- **EXTRAIT CITÉ**:
------------------------------------------------

Nous mettons fin à la Maison de la Grève
Après huit années d’existence nous mettrons fin, cet été, à l’expérience de la Maison de la Grève. L’intention de ce texte est d’en expliciter les raisons. Elles sont multiples et il nous a été impossible d’être exhaustif. Pour autant, nous avons essayé d’être le plus clair et surtout le plus honnête possible. Dans ce but, nous revenons sur nos hypothèses politiques et sur les mouvements que nous avons parcourus. Nous espérons que ces lignes donneront quelques éléments de compréhension à tous ceux qui ont un attachement pour ce lieu et qu’elles alimenteront les réflexions à propos d’autres dynamiques politiques.
Nos hypothèses
Au cours de ces années, nous avons eu un seul objectif stratégique : faire de la question « comment vivre ? » le cœur de l’exigence politique. Cette affirmation en sous-tend deux autres qui relèvent, pour la première, de la compréhension des structures de pouvoir qui nous font face et, pour la seconde, d’un pari sur les possibilités de victoires du camp révolutionnaire :
1. La mutation la plus importante opérée par le capitalisme ces quarante dernières années réside dans la valorisation de parcelles toujours plus grandes et intimes de nos existences. Il suffit de penser à l’algorithme de Facebook pour saisir l’impact de ce processus.

------------------------------------------------

- **DONNÉES FOURNIES**:

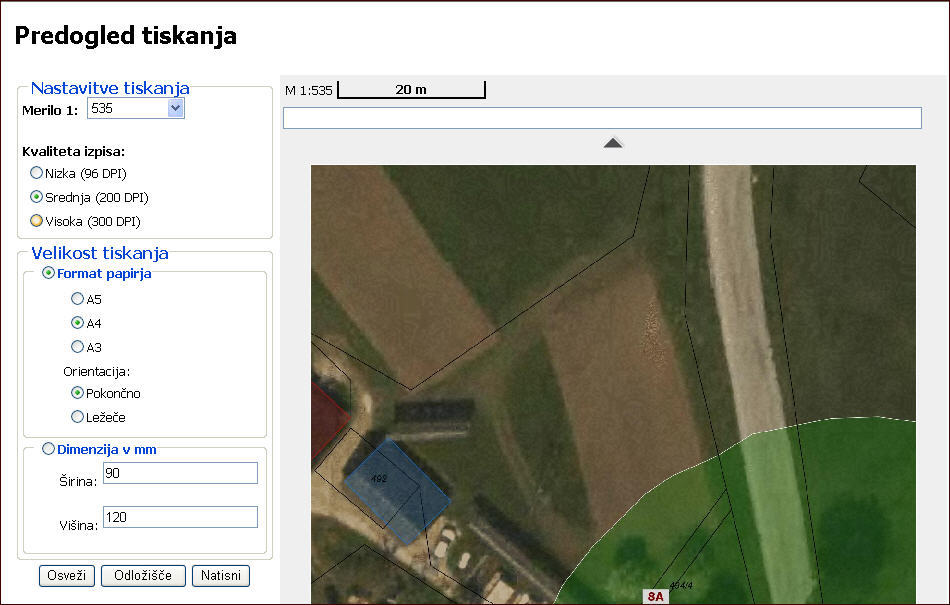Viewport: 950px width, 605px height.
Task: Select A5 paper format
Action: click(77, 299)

------------------------------------------------

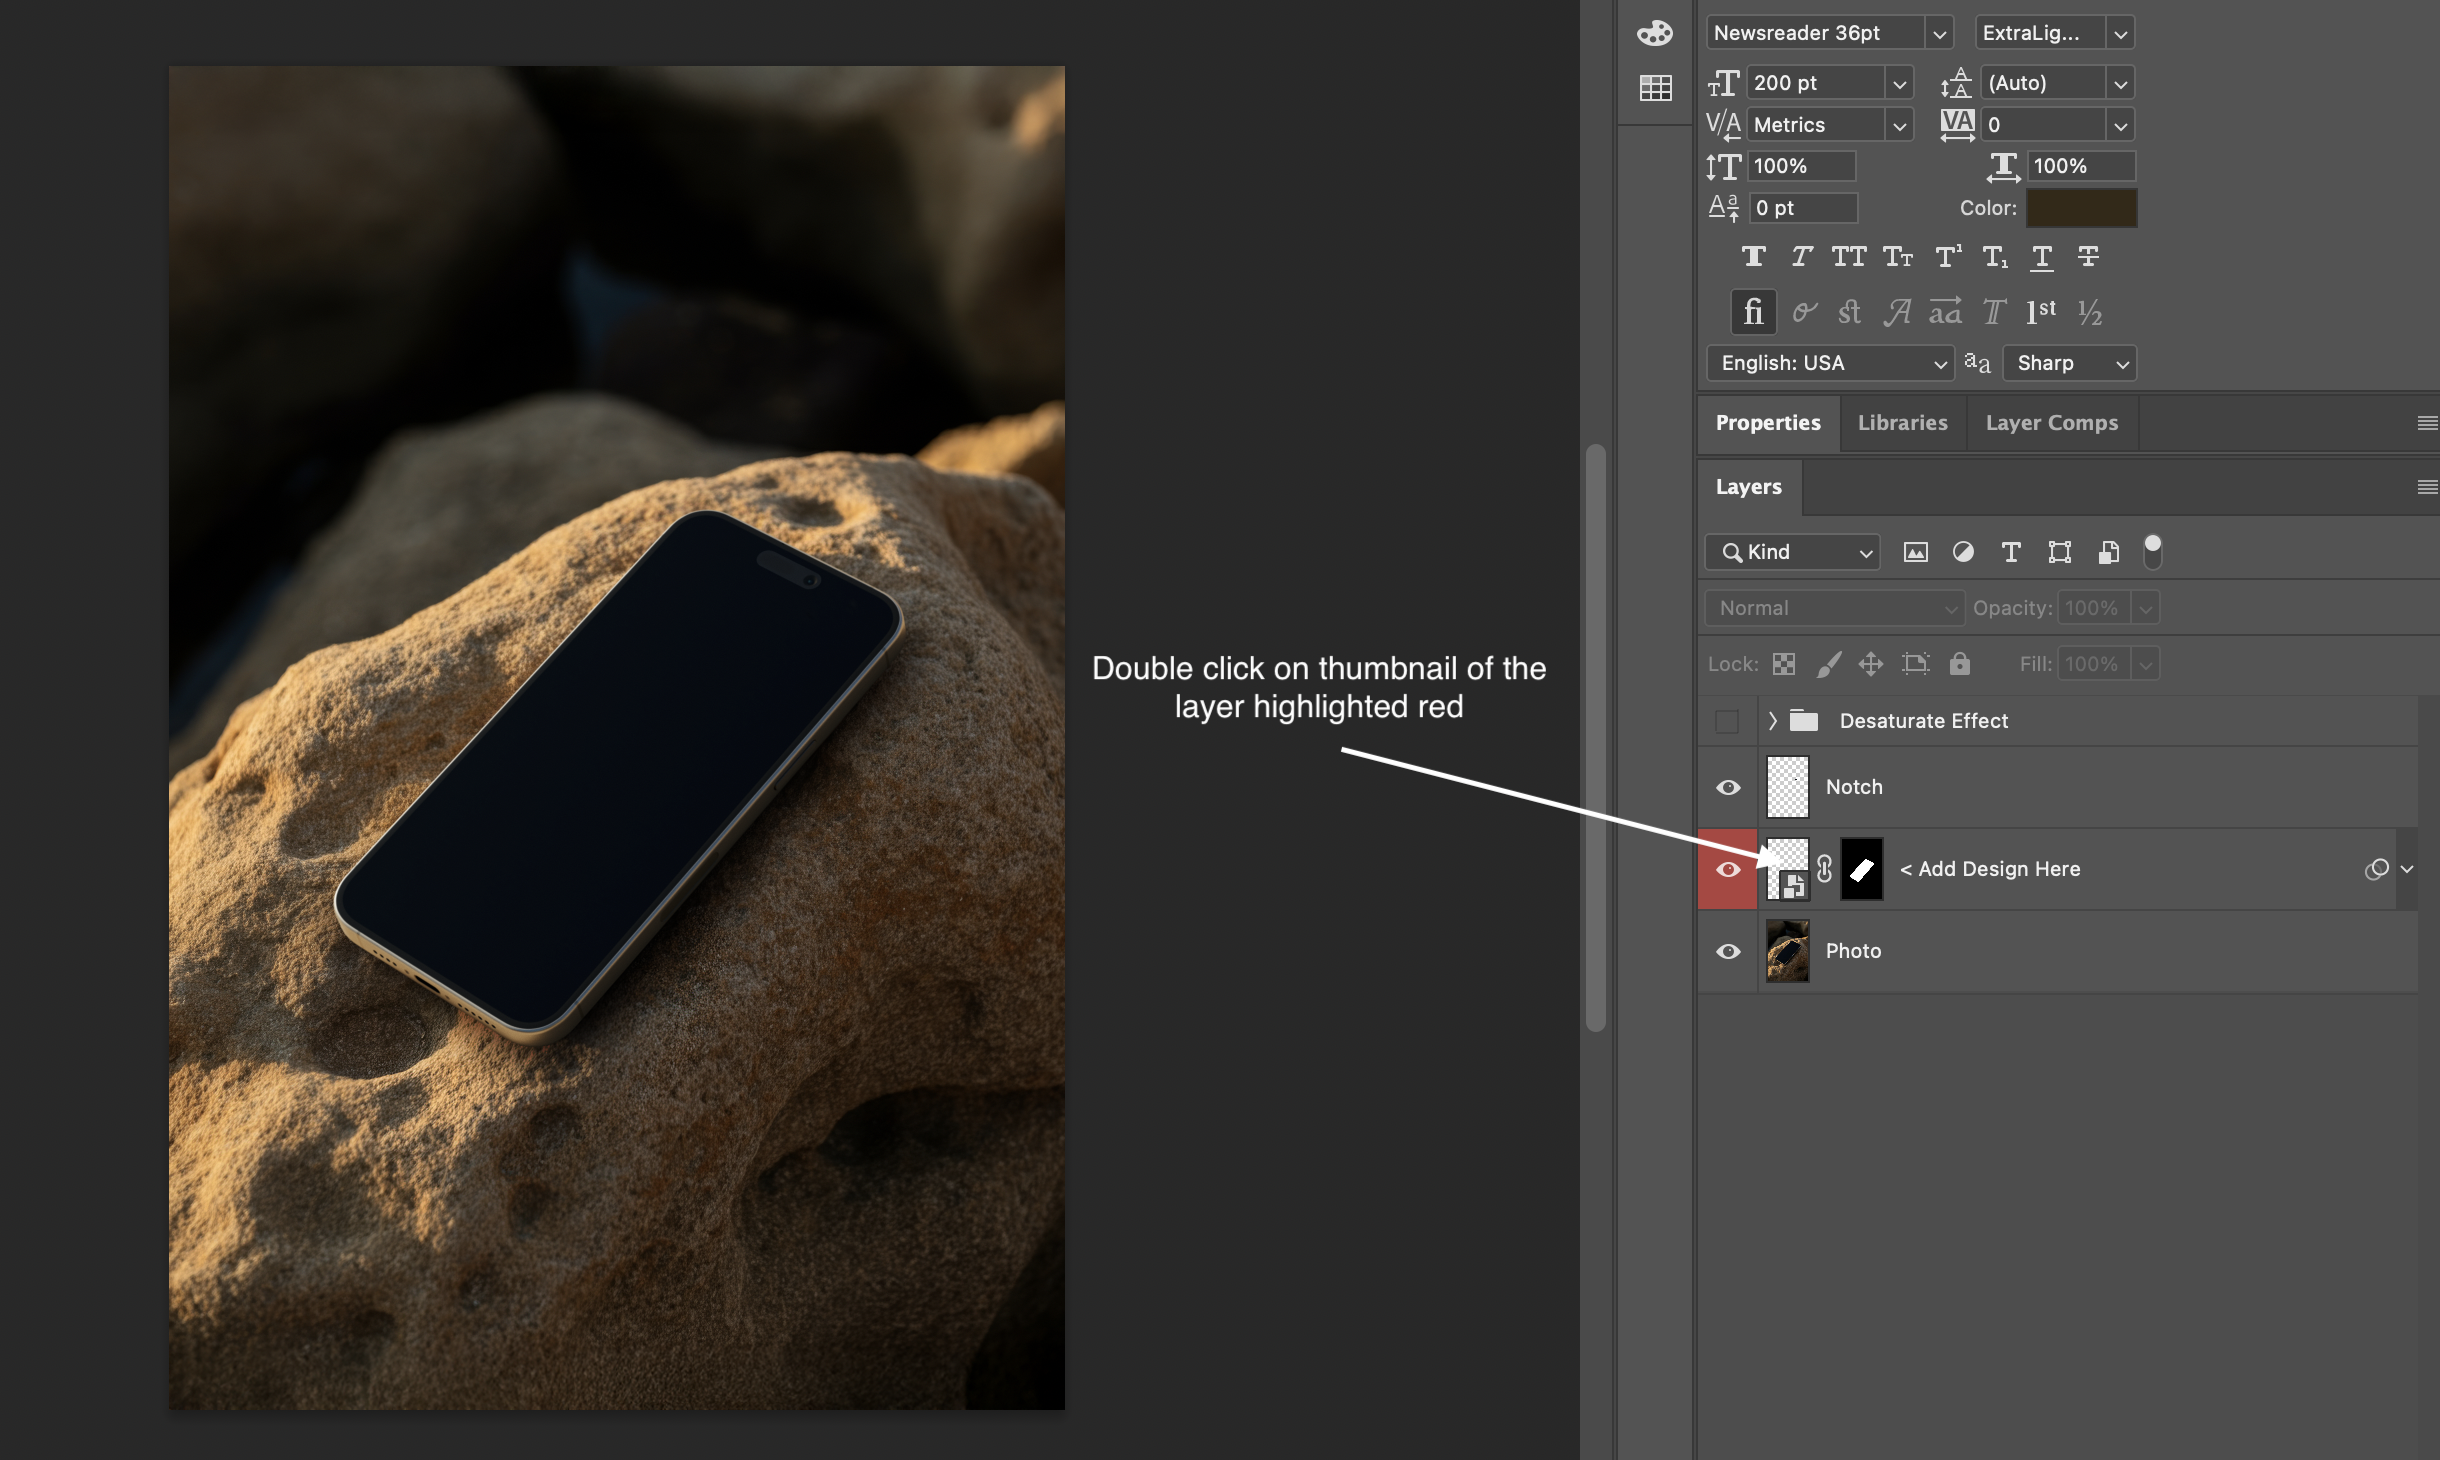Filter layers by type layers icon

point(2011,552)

------------------------------------------------

- **CONSIGNE 1**: Selon le texte sur la Maison de la Grève, quel a été le seul objectif stratégique de ses auteurs au cours de ces années ?
- **CONSIGNE 2**: Recopiez le passage du texte sur la Maison de la Grève qui commence par « Nous mettons fin » et se poursuit jusqu'à « d’autres dynamiques politiques. ».
- **CONSIGNE 3**: Relevez toutes les indications de temps exprimées par un groupe nominal dans le texte sur la Maison de la Grève.
Ces données proviennent d'une autre source.

- **CORRIGÉ 1**: Faire de la question « comment vivre ? » le cœur de l'exigence politique.

- **CORRIGÉ 2**:
Nous mettons fin à la Maison de la Grève
Après huit années d’existence nous mettrons fin, cet été, à l’expérience de la Maison de la Grève. L’intention de ce texte est d’en expliciter les raisons. Elles sont multiples et il nous a été impossible d’être exhaustif. Pour autant, nous avons essayé d’être le plus clair et surtout le plus honnête possible. Dans ce but, nous revenons sur nos hypothèses politiques et sur les mouvements que nous avons parcourus. Nous espérons que ces lignes donneront quelques éléments de compréhension à tous ceux qui ont un attachement pour ce lieu et qu’elles alimenteront les réflexions à propos d’autres dynamiques politiques.

- **CORRIGÉ 3**: huit années ; cet été ; ces années ; ces quarante dernières années